- _Exercise_
Please take the lines from the one holding "Дробленые и нарезанные орехи (109, 1905)" through the one holding "Фруктово-ягодные порошки (101, 1868)" in the data below and copy them exactly.

- _Records for this exercise_
--------
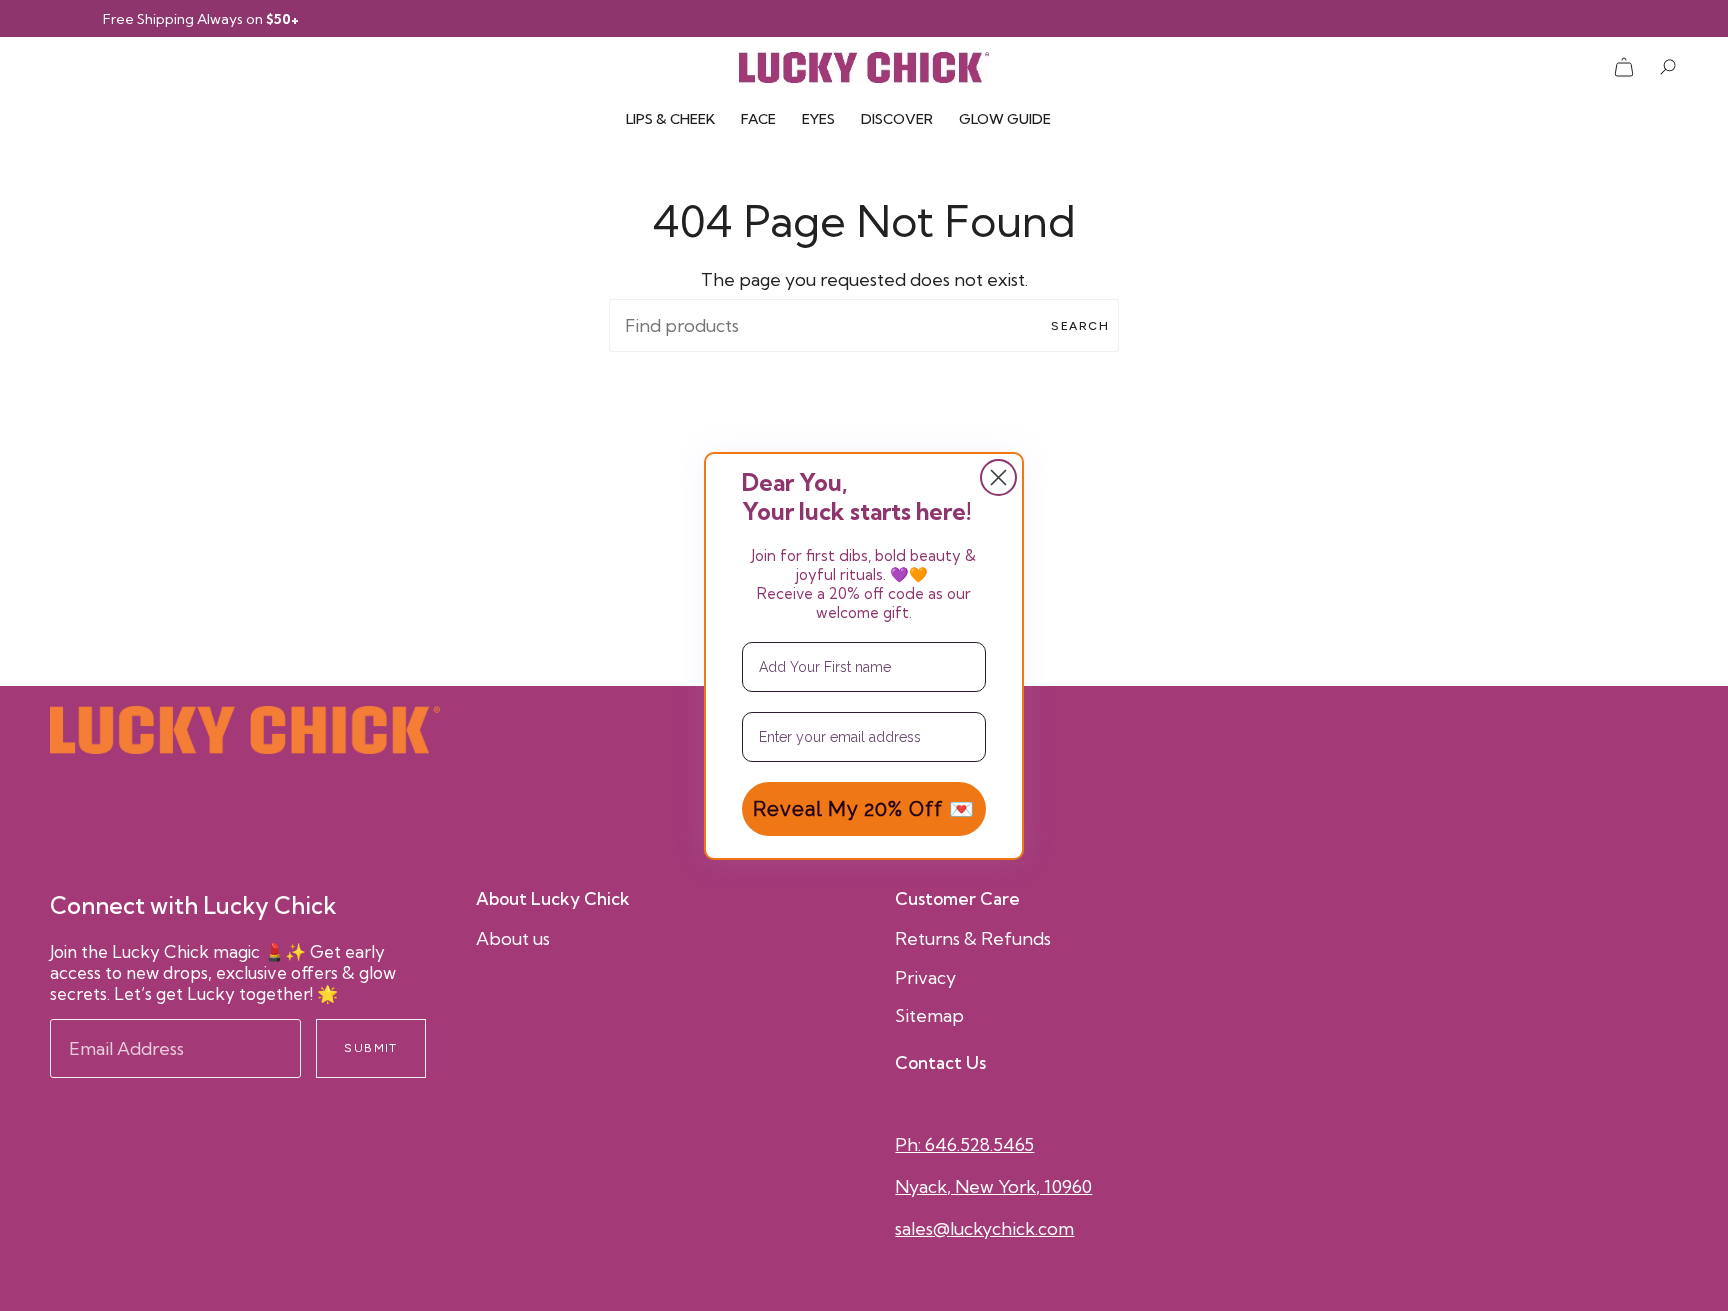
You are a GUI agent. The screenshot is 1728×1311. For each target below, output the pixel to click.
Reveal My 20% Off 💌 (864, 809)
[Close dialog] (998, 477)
--------
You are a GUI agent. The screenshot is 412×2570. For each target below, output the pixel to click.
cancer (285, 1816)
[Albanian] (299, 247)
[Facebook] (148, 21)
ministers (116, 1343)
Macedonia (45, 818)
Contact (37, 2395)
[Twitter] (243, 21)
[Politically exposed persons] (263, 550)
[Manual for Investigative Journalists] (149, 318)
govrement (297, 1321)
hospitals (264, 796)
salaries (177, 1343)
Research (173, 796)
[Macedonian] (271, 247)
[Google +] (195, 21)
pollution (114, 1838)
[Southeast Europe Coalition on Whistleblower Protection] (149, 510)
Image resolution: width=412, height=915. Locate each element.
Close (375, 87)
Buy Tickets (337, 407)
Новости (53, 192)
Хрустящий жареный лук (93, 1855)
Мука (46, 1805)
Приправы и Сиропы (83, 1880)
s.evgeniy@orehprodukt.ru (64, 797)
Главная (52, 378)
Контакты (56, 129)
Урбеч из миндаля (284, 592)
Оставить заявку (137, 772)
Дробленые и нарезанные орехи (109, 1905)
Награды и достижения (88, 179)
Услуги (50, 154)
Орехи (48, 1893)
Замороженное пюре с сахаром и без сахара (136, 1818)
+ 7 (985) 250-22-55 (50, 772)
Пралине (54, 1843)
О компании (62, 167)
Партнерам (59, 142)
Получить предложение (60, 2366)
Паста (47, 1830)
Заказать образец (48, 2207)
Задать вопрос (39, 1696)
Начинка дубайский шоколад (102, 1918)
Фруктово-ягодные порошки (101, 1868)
--------
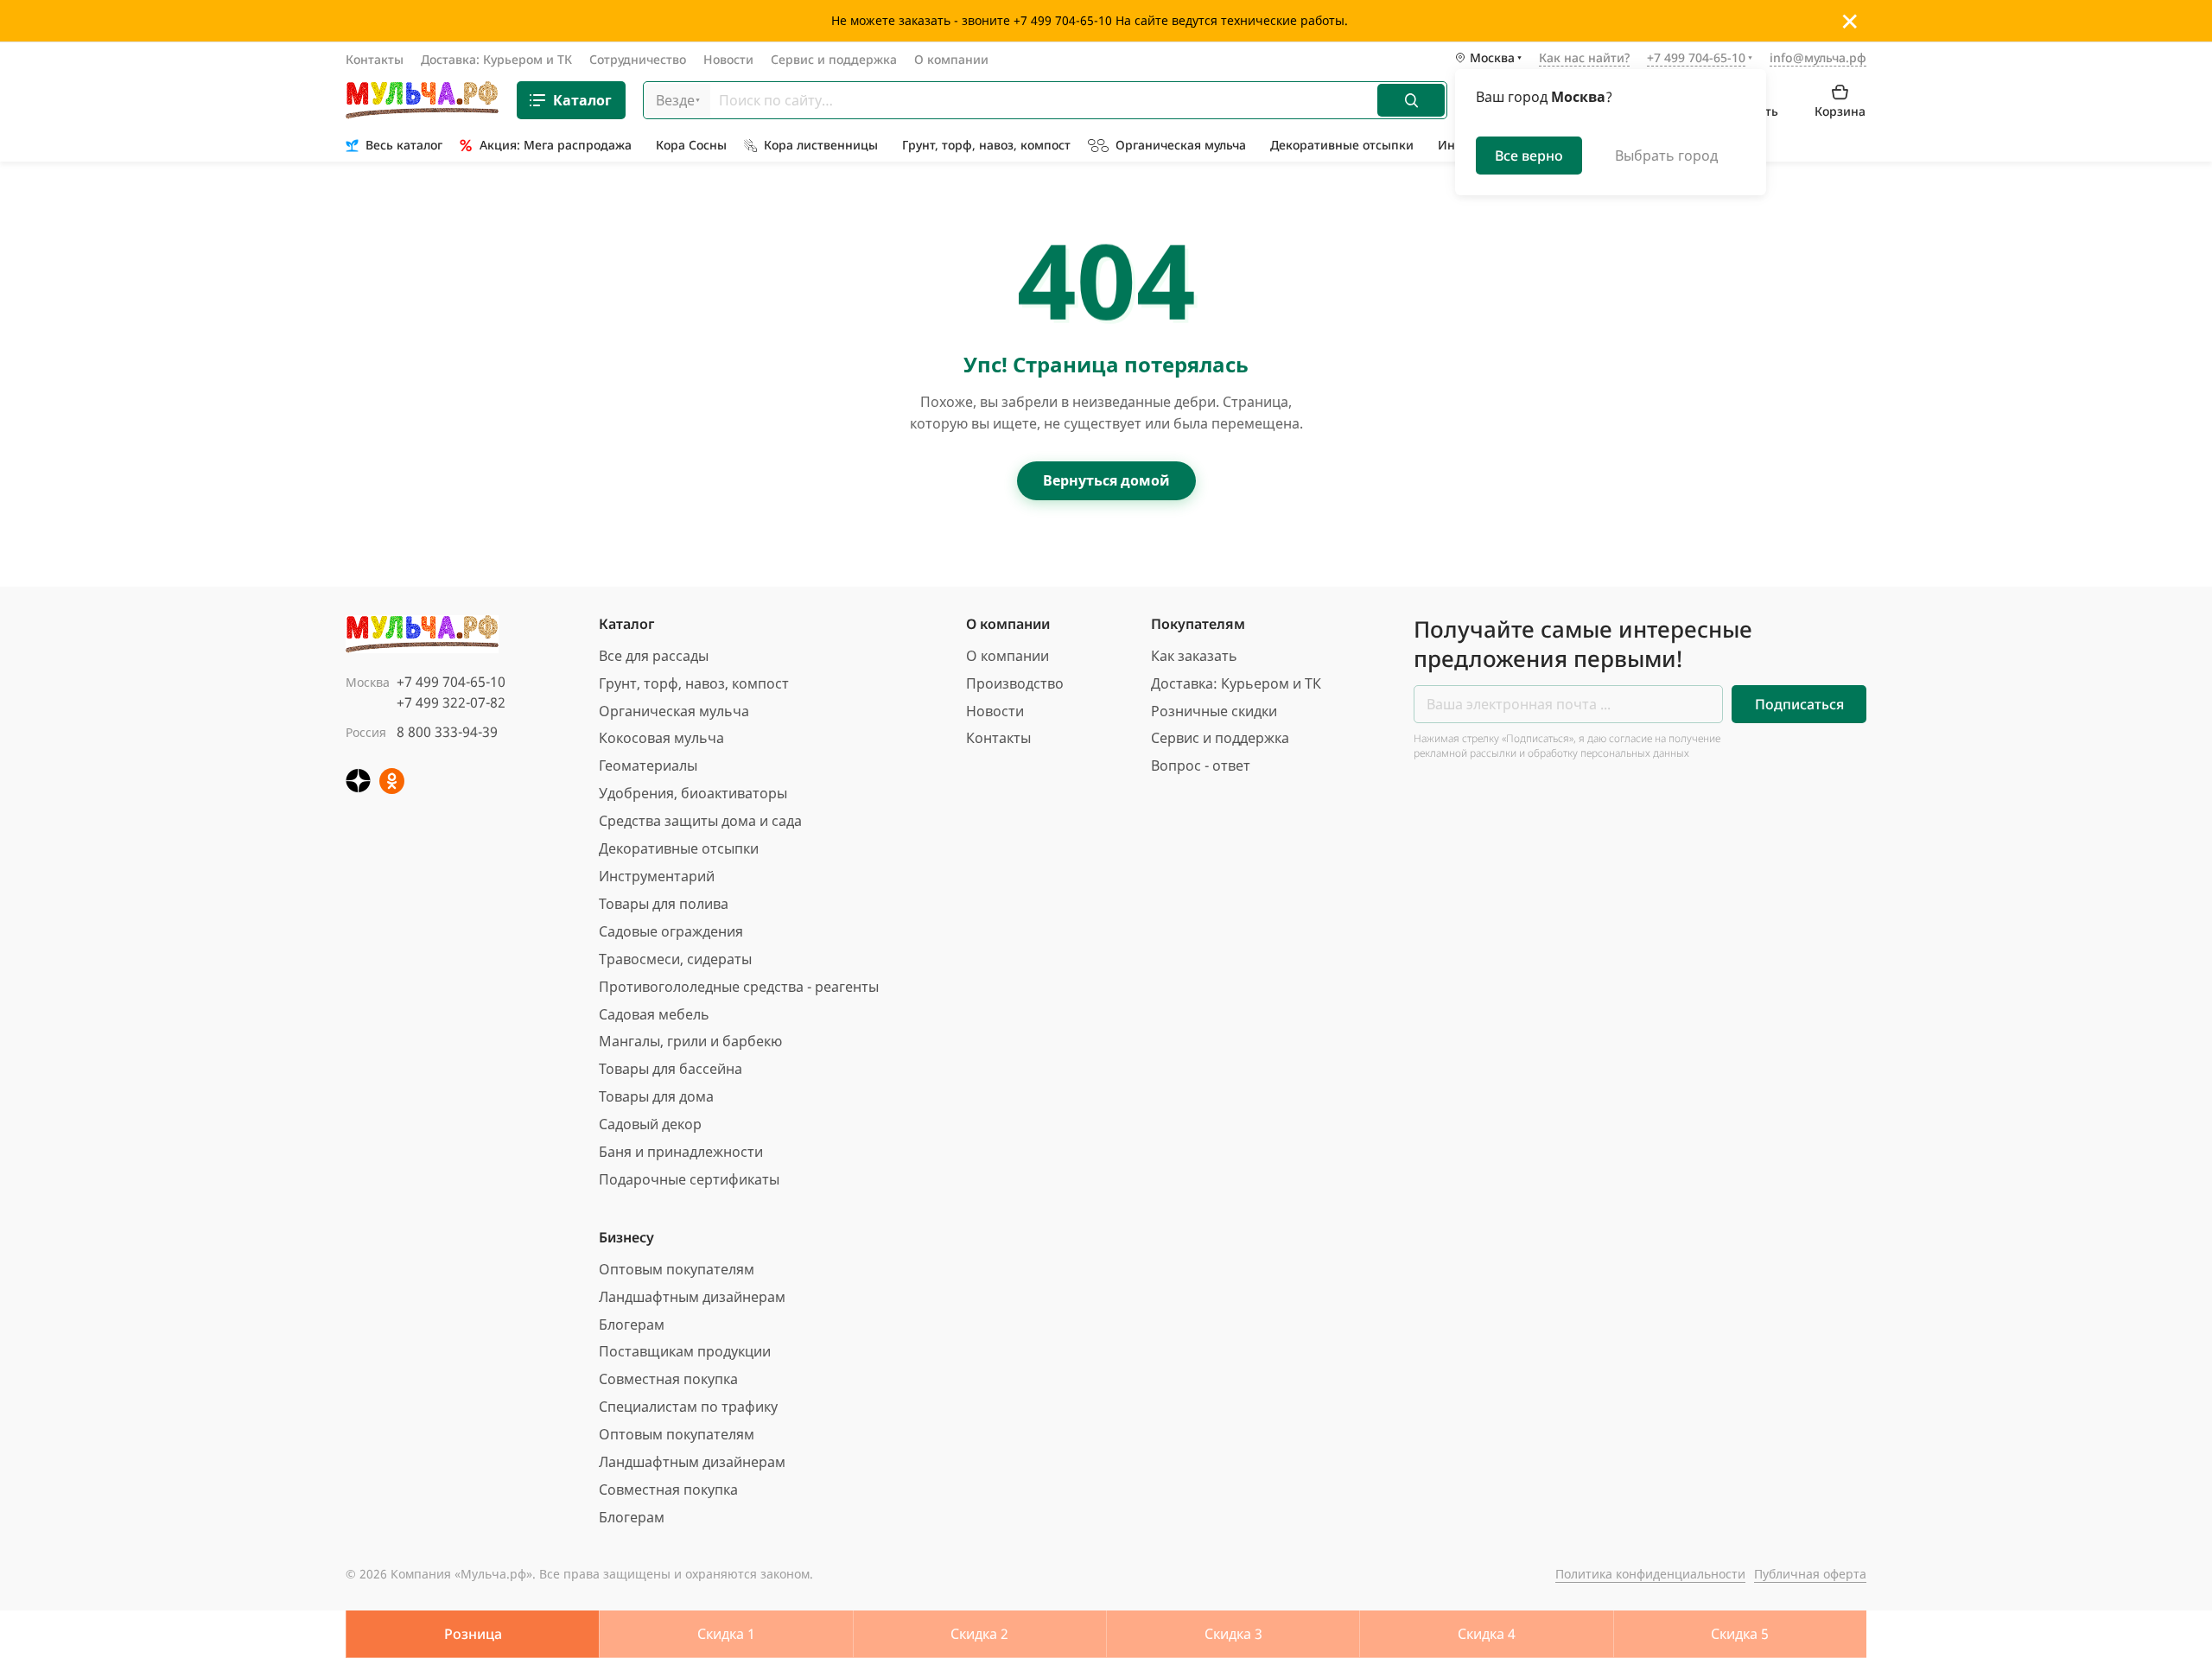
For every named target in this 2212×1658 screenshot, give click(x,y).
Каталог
--------
- _Solution below_
Дробленые и нарезанные орехи (109, 1905)
Награды и достижения (88, 179)
Услуги (50, 154)
Орехи (48, 1893)
Замороженное пюре с сахаром и без сахара (136, 1818)
+ 7 (985) 250-22-55 (50, 772)
Пралине (54, 1843)
О компании (62, 167)
Партнерам (59, 142)
Получить предложение (60, 2366)
Паста (47, 1830)
Заказать образец (48, 2207)
Задать вопрос (39, 1696)
Начинка дубайский шоколад (102, 1918)
Фруктово-ягодные порошки (101, 1868)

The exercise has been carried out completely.